Ann Med Surg (Lond). 2018 Aug 31;34:39-42. doi: 10.1016/j.amsu.2018.08.020. eCollection 2018 Oct.


Introduction: Adult intussusception is rare, and 90% are due to a lead point secondary to a pathologic condition. Lymphangioma is an uncommon tumor of the lymphatic system and is rarely found within the small bowel. Small bowel lymphangioma causing intussuception in an adult is a rare occurrence, with three very distinct rare pathologies occurring simultaneously.

Case description: A 70-year-old male patient with multiple pre-existing pathologies such as advanced ADPKD, multiple persistent tubulovillous colon polyps and colon cancer in situ, was hospitalized due to rapid weight loss of 20 lbs, hematemesis, and abdominal pain. He was subsequently found to have jejunal intussusception caused by two lymphangiomas of the small bowel. The portion of intussuscepted jejunum was resected and final diagnosis on pathology was two jejunal lymphangiomas.

Discussion: Lymphangiomas of the small bowel are rare, but increasing in incidence due to the accessibility of endoscopic evaluations. A hypothetical connection between lymphangioma and ADPKD is unknown, but both diseases are built on a foundation of cystogenesis. There is little known about the effect ADPKD on cystogenesis and tumor formation extra-renally, and there is a possible correlation between genetic mutations in polycystin and cystic tumors such as lymphangiomas.

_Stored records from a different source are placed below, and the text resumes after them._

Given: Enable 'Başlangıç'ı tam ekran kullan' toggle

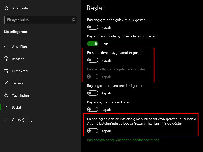Looking at the screenshot, I should click(93, 109).
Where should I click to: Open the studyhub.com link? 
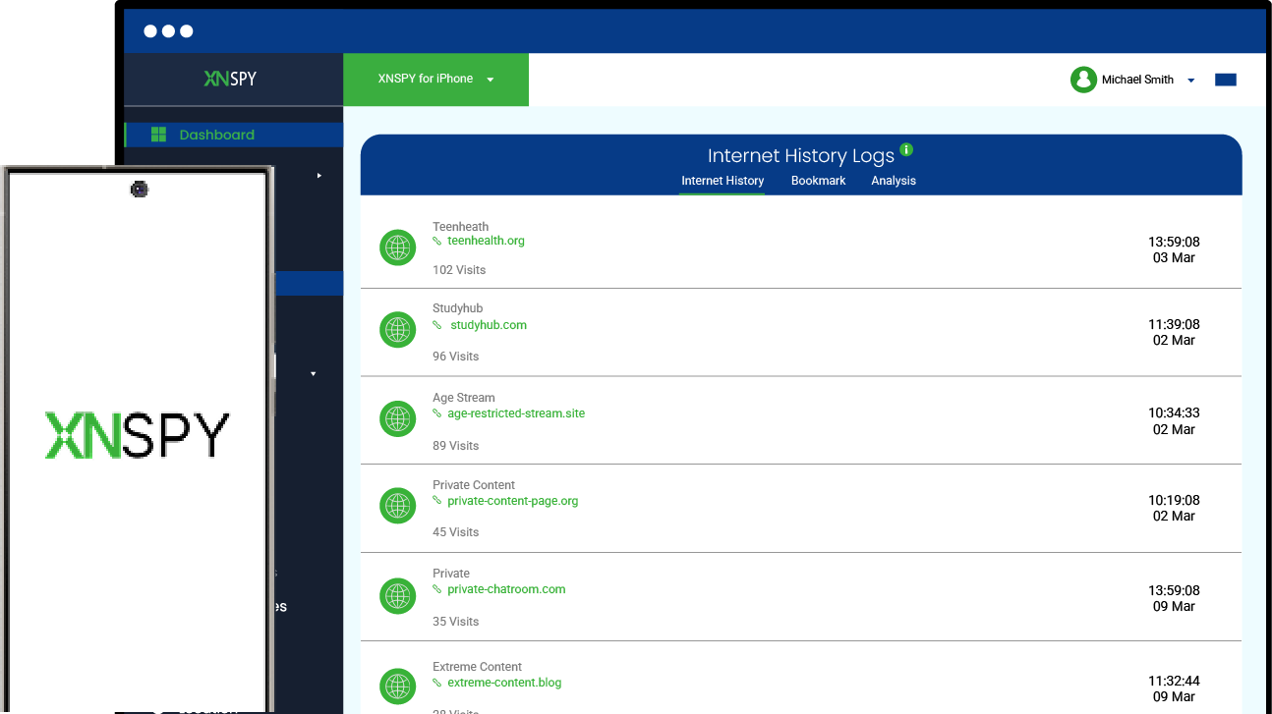488,325
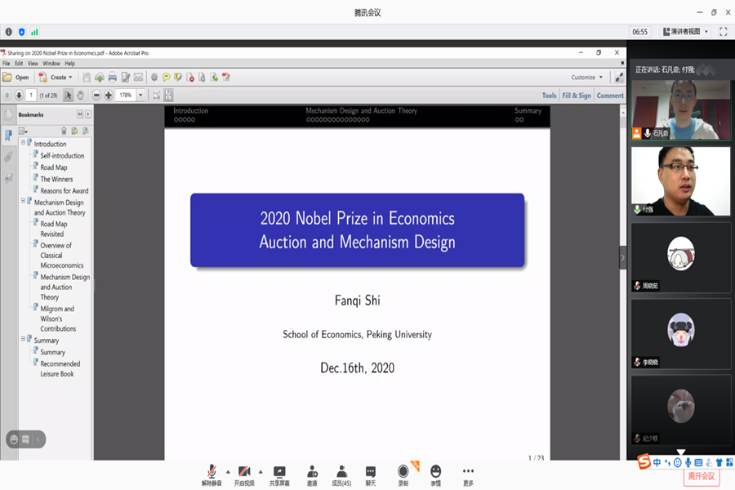Open the View menu in Acrobat
The image size is (735, 490).
pos(33,63)
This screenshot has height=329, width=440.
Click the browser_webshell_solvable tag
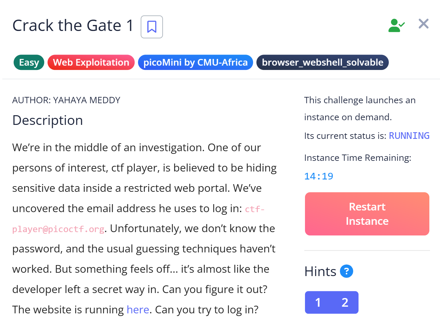tap(322, 62)
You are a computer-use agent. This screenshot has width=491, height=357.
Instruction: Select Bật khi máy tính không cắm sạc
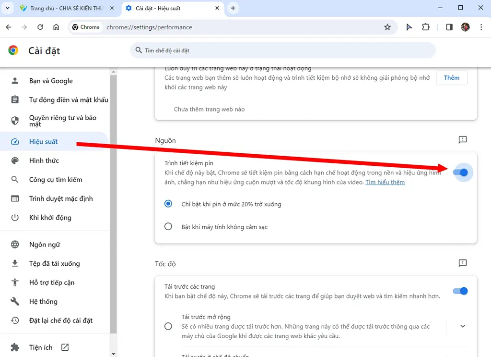tap(168, 227)
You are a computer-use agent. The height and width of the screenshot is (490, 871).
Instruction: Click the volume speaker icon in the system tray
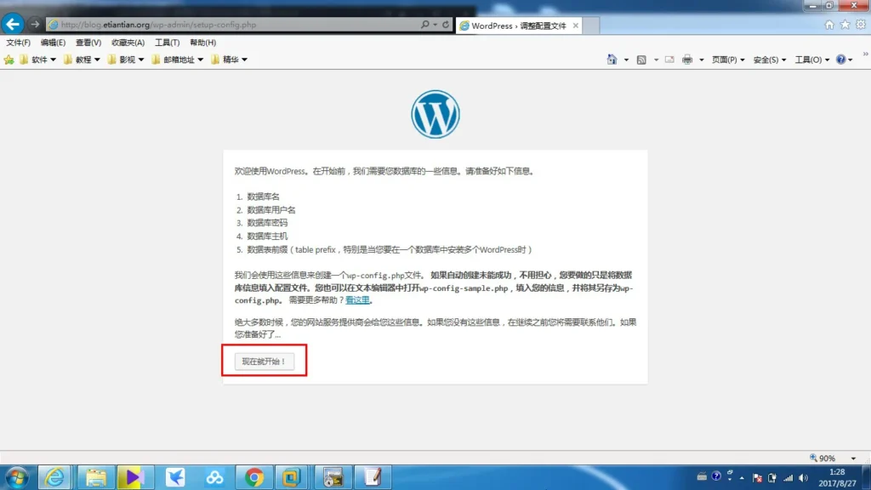tap(802, 476)
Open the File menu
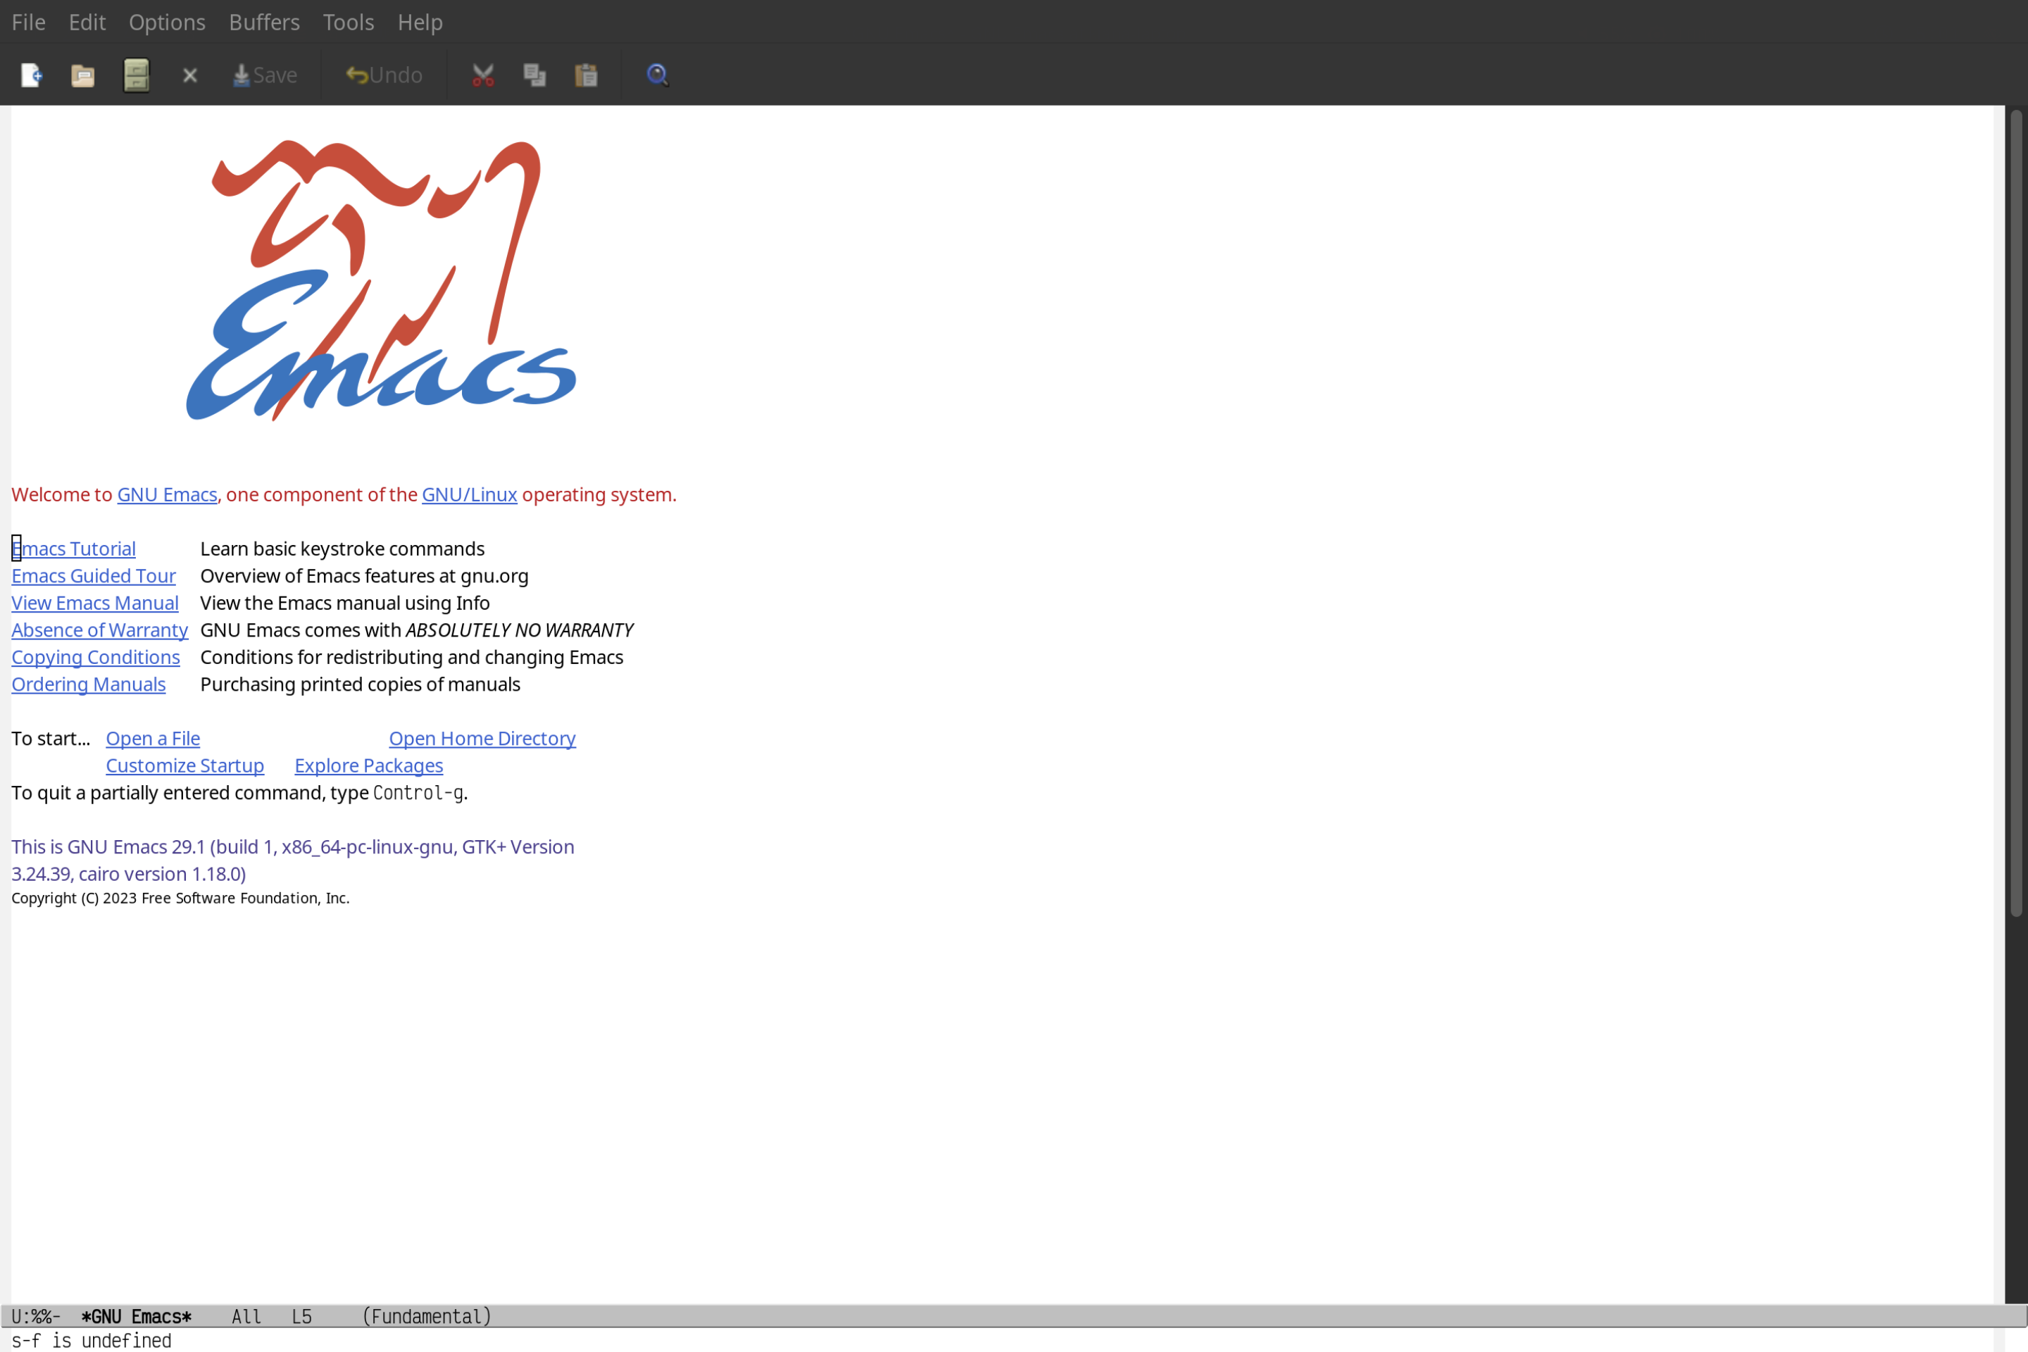2028x1352 pixels. click(x=28, y=21)
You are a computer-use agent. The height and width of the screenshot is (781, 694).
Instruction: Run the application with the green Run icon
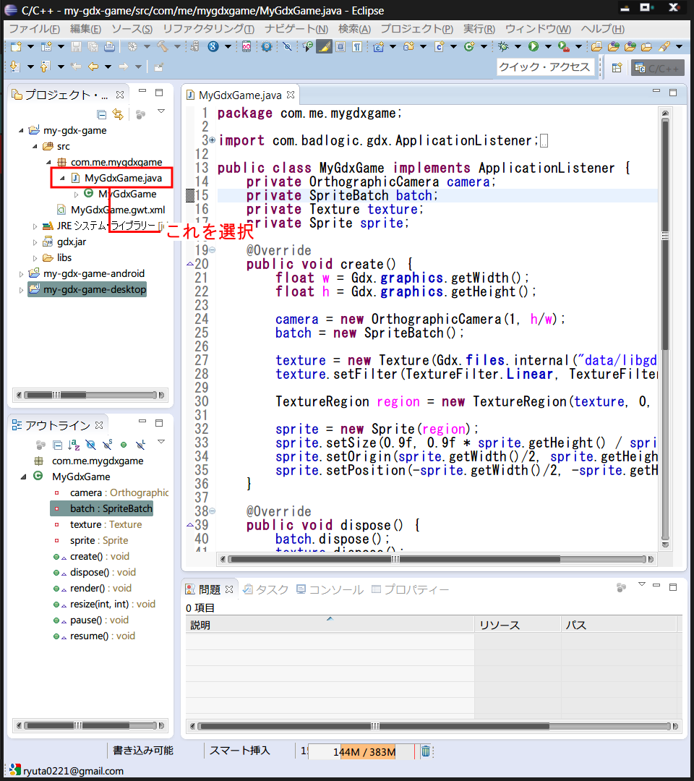[x=532, y=46]
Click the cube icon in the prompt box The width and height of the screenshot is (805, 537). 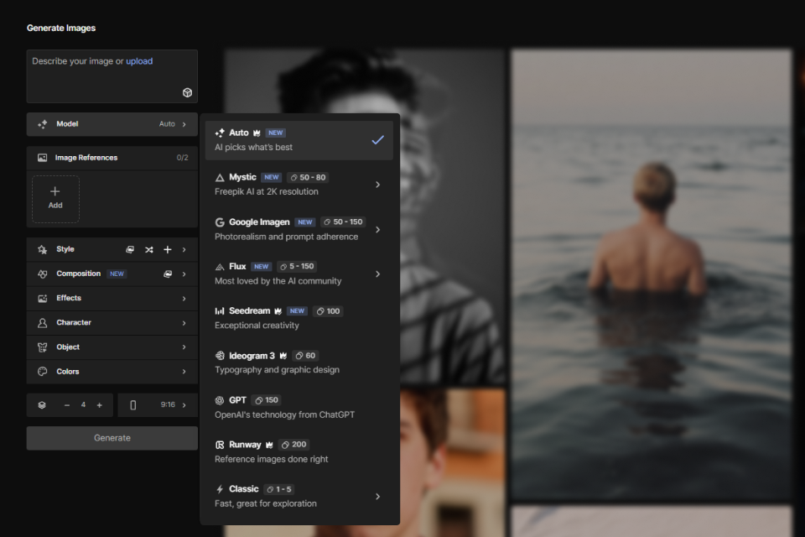187,92
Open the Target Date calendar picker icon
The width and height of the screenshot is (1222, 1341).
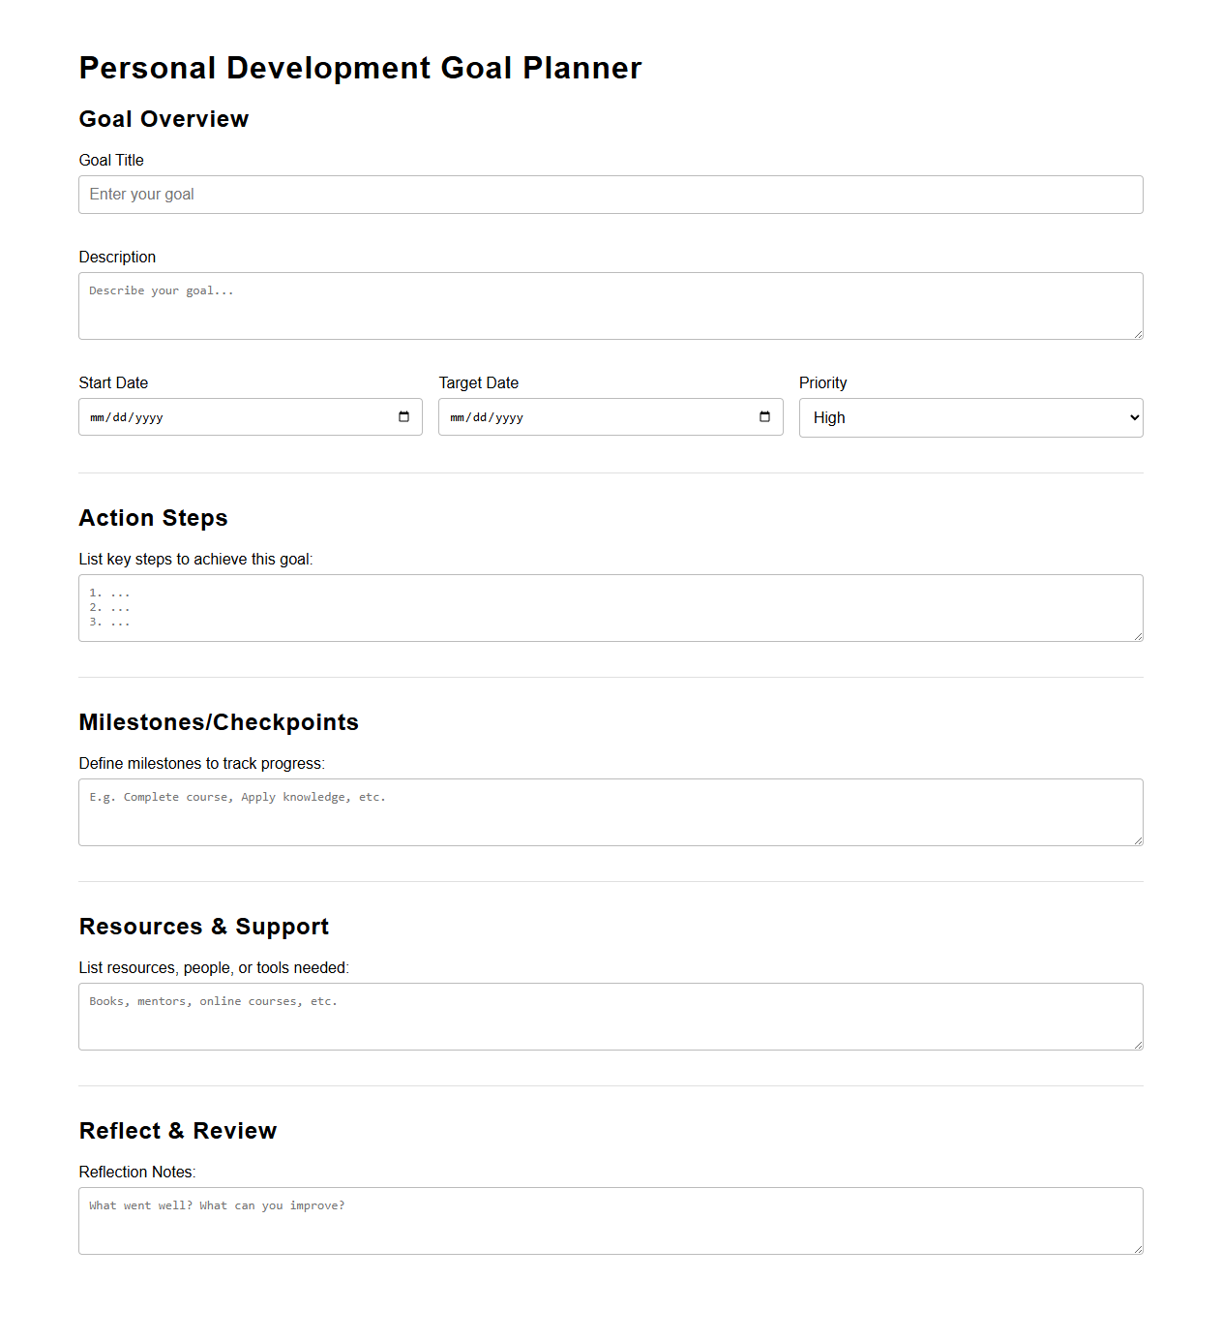click(763, 416)
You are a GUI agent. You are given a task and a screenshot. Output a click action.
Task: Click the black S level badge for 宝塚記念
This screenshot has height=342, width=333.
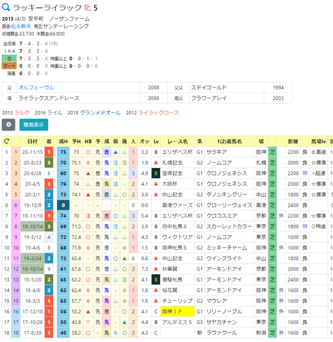[x=156, y=173]
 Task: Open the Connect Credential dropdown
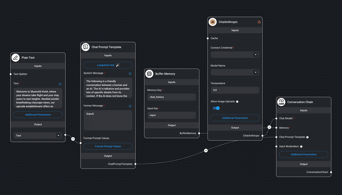tap(235, 55)
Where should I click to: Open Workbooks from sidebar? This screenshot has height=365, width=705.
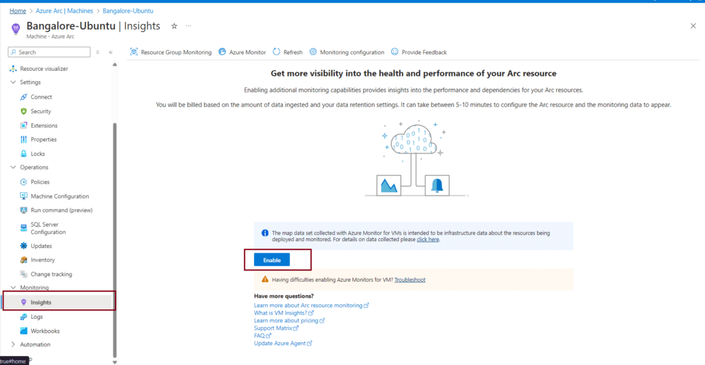[45, 331]
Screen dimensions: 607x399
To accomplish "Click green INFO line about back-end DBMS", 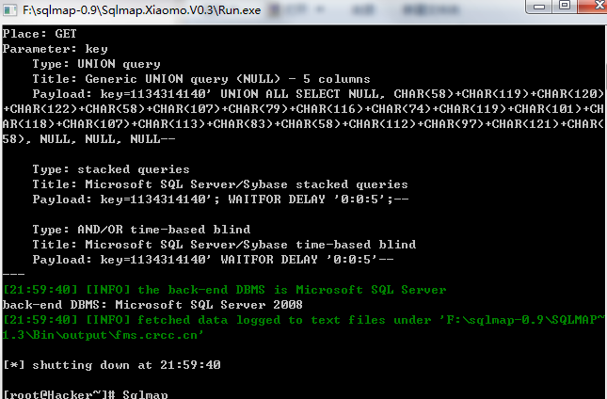I will 225,290.
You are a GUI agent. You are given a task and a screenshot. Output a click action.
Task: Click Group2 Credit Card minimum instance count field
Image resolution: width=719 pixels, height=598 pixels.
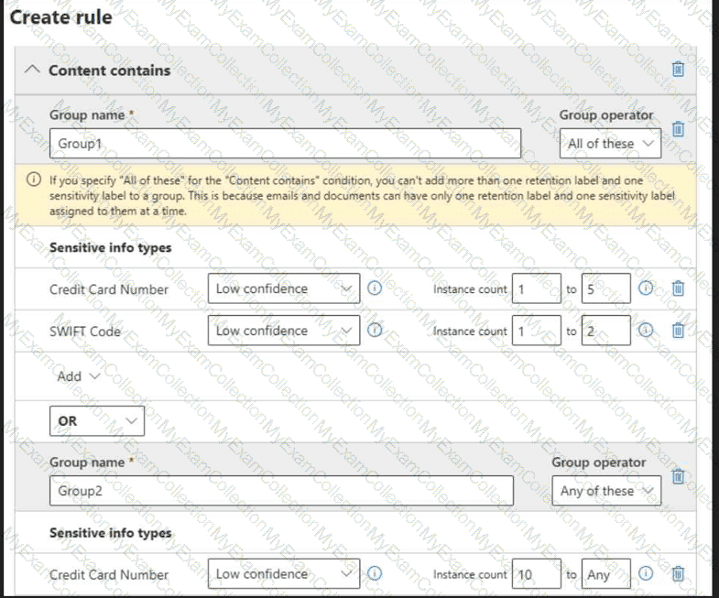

Conclusion: Lymphangioma, although rare in the small bowel, is a possible cause of intussusception and should be considered on the differential of abdominal pain in adults. The pathogenesis of polycystic kidney disease has implications that could predispose to cystic development beyond the kidney, and more research into the genetic mechanism behind the disease is necessary to support or deny this claim.

Keywords: Case report; Cystogenesis; Intussusception; Lymphangioma; Polycystic.